AutoML

Data Engineering

Data Cleansing, Preprocessing
Feature Engineering
Select ML Algorithm
- DL: Select Backbone Model
Set Hyperparameters
- DL: Loss, Optimizer, Learning rate, batch size

Model architecture and hyperparameter selection is typically done by humans, incorporating feedback from train/evaluate cycles. AutoML’s goal is to remove humans from this process and automate it.

Definition

This formalizes what was described when explaining AutoML’s goal. Given hyperparameters, ML algorithms, and data, HPO (Hyperparameter Optimization = AutoML) aims to find the hyperparameter configuration that minimizes loss.

A Different Angle on Lightweight Models

Lightweight existing models
- Pruning, Tensor decomposition
Find lightweight models through searching
- NAS (Neural Architecture Search), AutoML

AutoML is a technique for finding lightweight models.

DL Model Configuration

Type

Categorical
- Optimizer: Adam, SGD, AdamW …
- Module: Conv, BottleNeck, InvertedResidual
Continuous
- learning rate, regularizer param, …
Integer
- Batch size, epochs

Conditional Configuration

The search space changes depending on the configuration.

The types and search space of optimizer parameters change depending on the optimizer.
Module sample (Vanilla conv, BottleNeck, InvertedResidual) determines module-specific parameters and search space.

AutoML Pipeline

Similar to the HPO definition described earlier. The addition is the objective function $f$ . The definition of $f$ can vary. You might only want to reduce model size, or only improve model performance, or some mix of objectives.

Blackbox optimization is performed to maximize these objectives and find a new configuration $\lambda$ .

Bayesian Optimization (BO)

This structures the blackbox optimization as shown above.

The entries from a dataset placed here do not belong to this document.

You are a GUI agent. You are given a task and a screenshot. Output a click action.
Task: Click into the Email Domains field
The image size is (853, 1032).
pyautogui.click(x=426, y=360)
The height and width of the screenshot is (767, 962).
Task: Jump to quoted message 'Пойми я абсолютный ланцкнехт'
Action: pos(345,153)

Surrogate function: A regression model that predicts $f(\lambda)$ . If it can predict accurately, it can better determine which $\lambda$ to try next.
Acquisition function: Determines the next $\lambda$ to try.

The process from the diagram, listed in order:

Sample $\lambda$ (x) (observation)
Train the DL model with that configuration
Compute the objective. This corresponds to the observation (x) in the diagram.
Update the surrogate model. Represented by the solid line and purple region in the diagram. e.g., GP (Gaussian Process) model, posterior mean, posterior variance (uncertainty)
Update the acquisition function. Represented by the green region in the diagram. It looks at the surrogate model’s trend and predicts the best next $\lambda$ .

BO with GPR

Gaussian Process Regression

A method for modeling uncertainty. In the BO graph, only two points of the surrogate model are known; everything else is uncertain. Using GP, we can obtain ranges for values beyond those two known points.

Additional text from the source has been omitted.